* _Assigned task_
Find the line that contains "Where should I". Copy it and every line after it to the end of the material below, exactly, with no pictures.

* _Extracted material_

━━━━━━━━━━━━━━━━

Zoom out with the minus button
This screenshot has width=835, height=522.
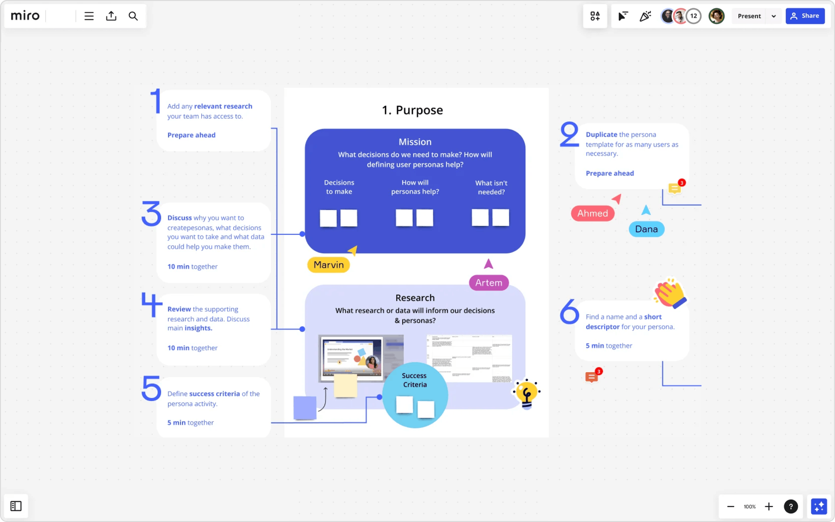tap(730, 506)
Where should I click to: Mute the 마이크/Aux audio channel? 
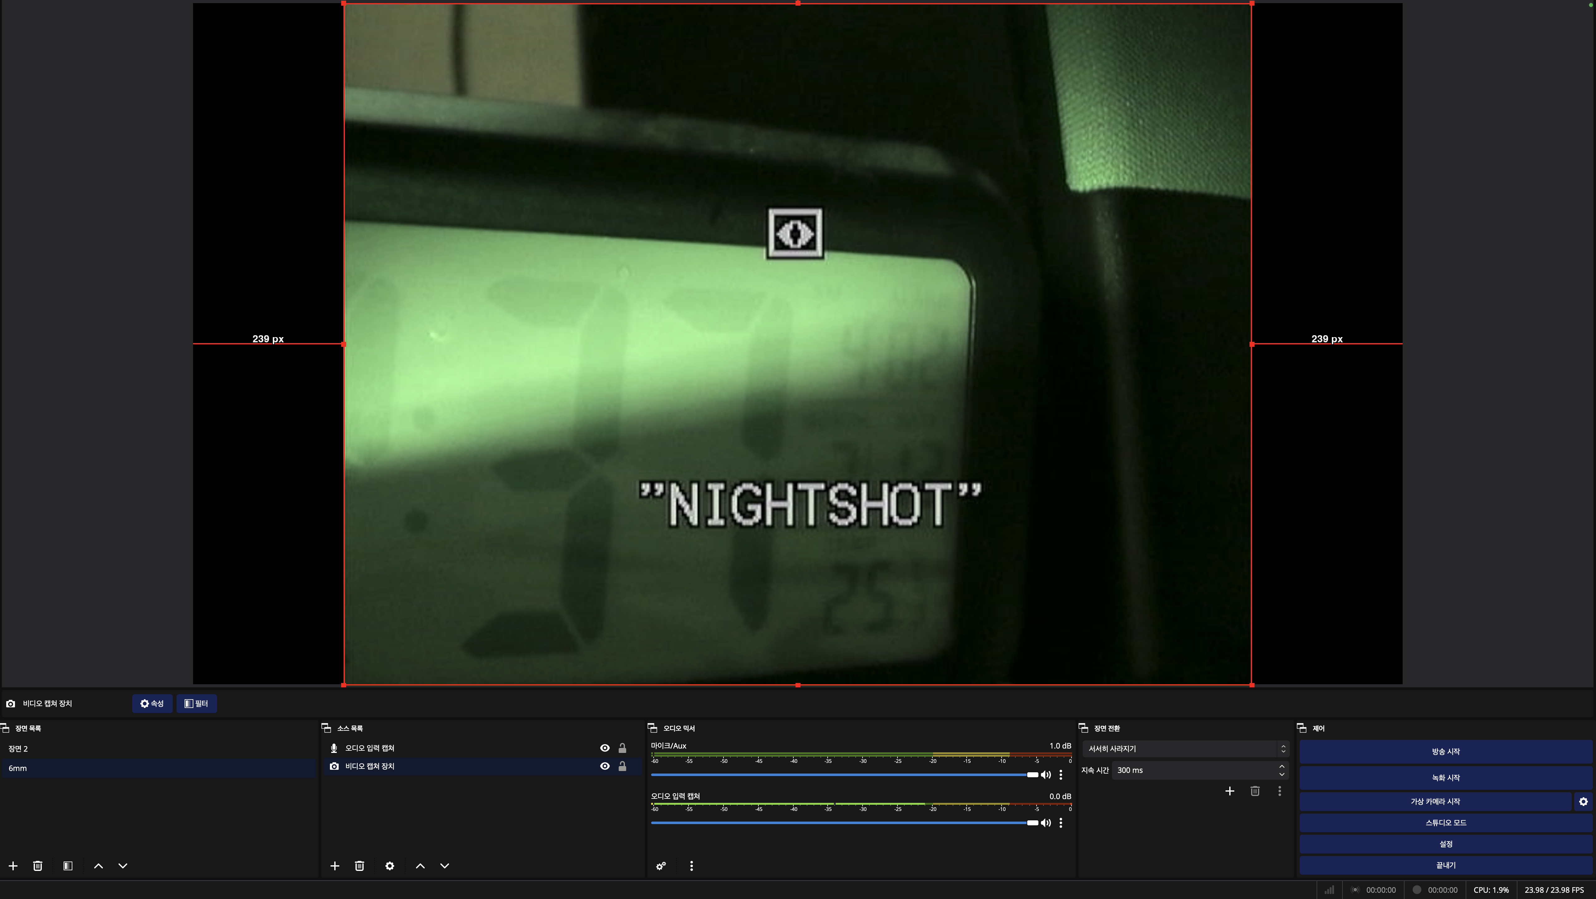point(1046,774)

━━━━━━━━━━━━━━━━

* _Task result_
Where should I click to: Mute the 마이크/Aux audio channel? 
point(1046,774)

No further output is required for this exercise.